Around 01, my good friend Tim Cramer and I worked together on Java performance team at Sun Microsystems. At the time, Sun was the launch of a new computer server called Starcat. The Starcat later officially dubbed the SunFire E15000, was a huge beast. With a price tag over $ 1 million, it was the size of a refrigerator and included an unthinkable 72 processors on a single background basket consistently.
Our job was to make the Java Virtual Machine (JVM) works effectively on this system. We have spent tuning and tweaking months before the launch of this machine, and I look back on that time as one of the funniest moments in my career. This was my first exposure to running the software scale .
A few years later, around 07, I got involved with another project called Ranger. Ranger, at the time, was built by the University of Texas to be fastest supercomputer in the world. It consisted of about 4000 physical computer systems, networked on an ultra-fast Infiniband network.
While I initially thought of as massive Starcat, being the size of a large refrigerator, Ranger was closer to the size of a football field! It was designed to address the biggest problems of scientific computing worlds as weather forecasting and simulation of nuclear fusion.
The management of this beast as a coherent set of resources was undertaken extensive. We used a program like Ops Center and Grid Engine. We had to push these products to their limits and it was a great learning experience. It took months of experimentation to really make everything work together.
More recently, I joined Citrix and started working on Citrix CloudPlatform (powered by Apache CloudStack). CloudStack is software that helps customers provide infrastructure as a service (IaaS). IaaS allows users to generate new computers, complete with storage and networking using different virtualization technologies.
In essence, it allows users with relatively basic system administration skills to create and manage massive virtual datacenter. Citrix since my arrival, I began to meet with clients which are systems that are running 10 times larger than Ranger. The scale is increasing.

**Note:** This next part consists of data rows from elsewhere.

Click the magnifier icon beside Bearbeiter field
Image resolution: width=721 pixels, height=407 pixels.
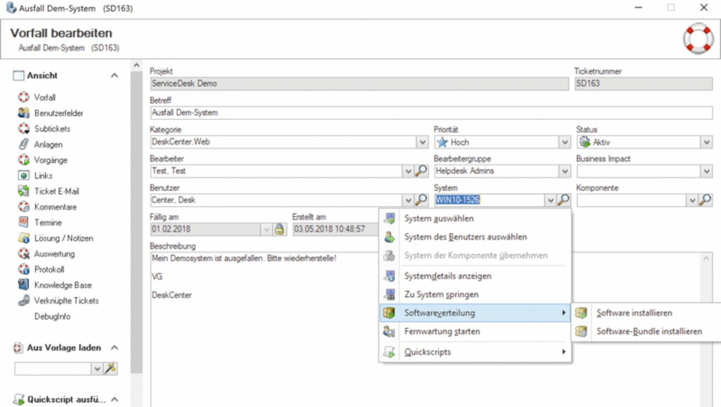coord(421,171)
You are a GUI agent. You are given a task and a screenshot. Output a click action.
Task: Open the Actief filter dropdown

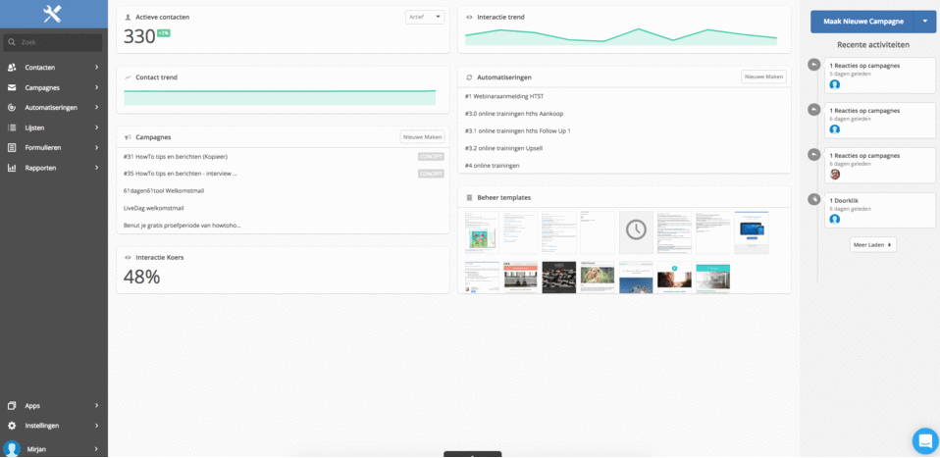pos(424,17)
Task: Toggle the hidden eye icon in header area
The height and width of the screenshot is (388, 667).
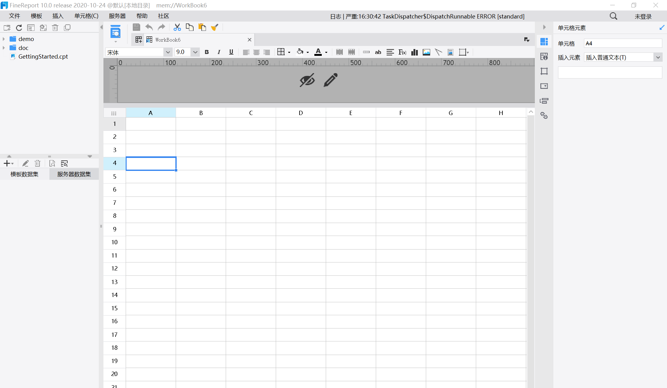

This week I'm Collab CloudStack Conference in Amsterdam, where we met the community that built this amazing software. This week, we'll talk about where we take this software and what comes after.
Although there are many sessions for people interested in different subjects, to me, one thing that remains interesting is this idea of scale. What comes next?
A goal I was chatting with one of the engineers recently was what it would take to create a virtual data center with over one million virtual computer servers in a single day. He is a big, hairy, audacious goal, but there is no doubt that we can do it.
What will people do with all that computing power? They find ways to change the world.